The following is excerpted from the question-and-answer section of the transcript.
(Questions from industry analysts are provided in full, but answers are omitted - download the transcript to see the full question-and-answer session)
Question: Chris Shibutani - Goldman Sachs & Co. LLC - Analyst
: Excellent. It's a unique opportunity. I think so much of the science risks is still evolving, but it's kind of we've come to a clear inflection point,
obviously, and we're thinking about commercialization, we've got to make the donuts, manufacturing, so many issues here to address. What did
you feel was the most important sort of set of objectives for yourselves near and intermediate term as you assume this role, you were put in this
hot seat essentially last fall, right? And I always think about Lilly's management team is having tremendous bench depth. People are well trained;
they stay through the organization they filter through. So what do your tasked yourself with delivering?
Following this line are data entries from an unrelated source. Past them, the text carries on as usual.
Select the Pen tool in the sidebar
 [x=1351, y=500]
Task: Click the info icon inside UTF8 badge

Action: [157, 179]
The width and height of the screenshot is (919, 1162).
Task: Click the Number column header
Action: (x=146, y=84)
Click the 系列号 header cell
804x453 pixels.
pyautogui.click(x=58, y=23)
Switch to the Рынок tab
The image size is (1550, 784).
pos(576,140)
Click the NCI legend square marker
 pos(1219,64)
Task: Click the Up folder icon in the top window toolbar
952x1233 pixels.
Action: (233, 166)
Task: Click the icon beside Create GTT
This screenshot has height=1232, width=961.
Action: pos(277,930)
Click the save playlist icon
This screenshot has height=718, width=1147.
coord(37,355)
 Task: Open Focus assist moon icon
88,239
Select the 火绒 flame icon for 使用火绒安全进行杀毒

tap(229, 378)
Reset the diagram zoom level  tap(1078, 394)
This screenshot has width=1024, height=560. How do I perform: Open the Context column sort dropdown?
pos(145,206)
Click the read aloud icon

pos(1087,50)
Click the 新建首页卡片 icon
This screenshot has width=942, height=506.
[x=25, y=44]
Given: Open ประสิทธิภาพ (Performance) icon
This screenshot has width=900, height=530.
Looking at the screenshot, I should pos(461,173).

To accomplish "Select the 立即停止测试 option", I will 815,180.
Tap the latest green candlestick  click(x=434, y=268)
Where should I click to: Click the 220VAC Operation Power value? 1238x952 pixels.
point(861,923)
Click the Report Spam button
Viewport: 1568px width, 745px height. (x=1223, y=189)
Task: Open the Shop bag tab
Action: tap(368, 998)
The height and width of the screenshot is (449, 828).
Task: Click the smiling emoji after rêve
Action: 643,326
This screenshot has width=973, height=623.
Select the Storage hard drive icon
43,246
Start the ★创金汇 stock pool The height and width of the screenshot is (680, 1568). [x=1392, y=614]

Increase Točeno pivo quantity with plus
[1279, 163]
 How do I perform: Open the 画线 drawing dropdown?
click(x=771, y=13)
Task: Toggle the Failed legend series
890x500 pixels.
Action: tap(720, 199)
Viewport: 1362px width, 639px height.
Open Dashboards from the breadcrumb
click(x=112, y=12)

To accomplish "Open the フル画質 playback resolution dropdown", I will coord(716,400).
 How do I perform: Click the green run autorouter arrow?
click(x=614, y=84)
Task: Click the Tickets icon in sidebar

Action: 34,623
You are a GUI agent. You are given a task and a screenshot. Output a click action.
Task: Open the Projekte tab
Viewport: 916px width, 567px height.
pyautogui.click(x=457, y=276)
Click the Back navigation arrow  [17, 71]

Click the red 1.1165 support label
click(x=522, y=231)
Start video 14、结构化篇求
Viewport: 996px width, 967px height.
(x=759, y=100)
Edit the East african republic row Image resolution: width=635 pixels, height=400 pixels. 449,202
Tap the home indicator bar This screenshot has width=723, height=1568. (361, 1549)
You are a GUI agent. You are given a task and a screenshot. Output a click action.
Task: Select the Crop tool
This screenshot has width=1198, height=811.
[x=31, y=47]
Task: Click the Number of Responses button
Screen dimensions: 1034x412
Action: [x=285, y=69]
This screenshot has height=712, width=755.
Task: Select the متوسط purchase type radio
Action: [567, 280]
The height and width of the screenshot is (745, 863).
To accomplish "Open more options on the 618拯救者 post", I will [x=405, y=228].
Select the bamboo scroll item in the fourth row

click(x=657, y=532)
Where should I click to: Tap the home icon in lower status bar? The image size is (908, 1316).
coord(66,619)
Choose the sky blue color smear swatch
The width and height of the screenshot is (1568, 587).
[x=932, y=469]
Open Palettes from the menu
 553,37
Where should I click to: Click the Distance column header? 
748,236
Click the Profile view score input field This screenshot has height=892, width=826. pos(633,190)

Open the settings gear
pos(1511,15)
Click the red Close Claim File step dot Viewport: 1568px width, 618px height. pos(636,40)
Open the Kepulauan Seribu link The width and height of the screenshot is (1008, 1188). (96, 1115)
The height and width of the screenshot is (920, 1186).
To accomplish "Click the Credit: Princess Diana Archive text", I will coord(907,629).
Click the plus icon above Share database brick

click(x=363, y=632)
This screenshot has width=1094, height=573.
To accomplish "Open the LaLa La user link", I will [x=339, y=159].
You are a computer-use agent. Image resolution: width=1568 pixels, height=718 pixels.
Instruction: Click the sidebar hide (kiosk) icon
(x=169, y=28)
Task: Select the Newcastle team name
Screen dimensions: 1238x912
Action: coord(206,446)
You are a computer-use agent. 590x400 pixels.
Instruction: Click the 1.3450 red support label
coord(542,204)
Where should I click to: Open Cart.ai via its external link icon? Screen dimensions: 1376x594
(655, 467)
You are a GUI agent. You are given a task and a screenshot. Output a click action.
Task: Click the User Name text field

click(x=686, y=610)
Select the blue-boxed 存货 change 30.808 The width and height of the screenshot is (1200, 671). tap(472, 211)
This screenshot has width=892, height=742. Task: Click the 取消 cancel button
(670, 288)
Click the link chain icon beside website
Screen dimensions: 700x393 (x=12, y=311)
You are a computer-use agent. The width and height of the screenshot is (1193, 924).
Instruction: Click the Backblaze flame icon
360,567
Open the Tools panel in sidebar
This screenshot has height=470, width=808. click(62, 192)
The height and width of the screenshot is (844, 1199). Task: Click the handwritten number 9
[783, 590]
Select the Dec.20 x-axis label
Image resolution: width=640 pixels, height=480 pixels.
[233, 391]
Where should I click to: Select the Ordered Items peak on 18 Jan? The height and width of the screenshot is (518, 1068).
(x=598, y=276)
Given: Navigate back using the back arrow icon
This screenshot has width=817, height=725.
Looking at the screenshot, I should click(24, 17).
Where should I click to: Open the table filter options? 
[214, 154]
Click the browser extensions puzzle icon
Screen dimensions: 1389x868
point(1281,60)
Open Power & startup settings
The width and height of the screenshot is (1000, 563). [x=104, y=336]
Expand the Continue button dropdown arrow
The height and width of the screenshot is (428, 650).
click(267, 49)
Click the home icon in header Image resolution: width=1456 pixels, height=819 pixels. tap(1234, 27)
Patrik Jonsson - Eli Lilly and Co - Executive Vice President, President of Lilly Diabetes and Obesity and President of Lilly USA
Well, I think first and foremost, it's a super exciting time. And I think because we have in our hands right now, probably as good as they possibly
can be. So for me, it's number one, making sure that we continue the very successful introduction of Mounjaro of people with type 2 diabetes. We
just launched Zepbound for chronic weight management on obesity six months ago. So that's just the start, we have started in the US and a few
selected markets outside the US. That's really the top priority.
But beyond that, I think when we look at the pipeline, we have two really exciting medicines in Phase 3 orforglipron, which is an oral GLP-1 RA.
And we have also tirzepatide, which is adding the pharmacology of glucagon. So I think those are both in Phase 3; super exciting. And I think that
really brings a lot of promise for the future.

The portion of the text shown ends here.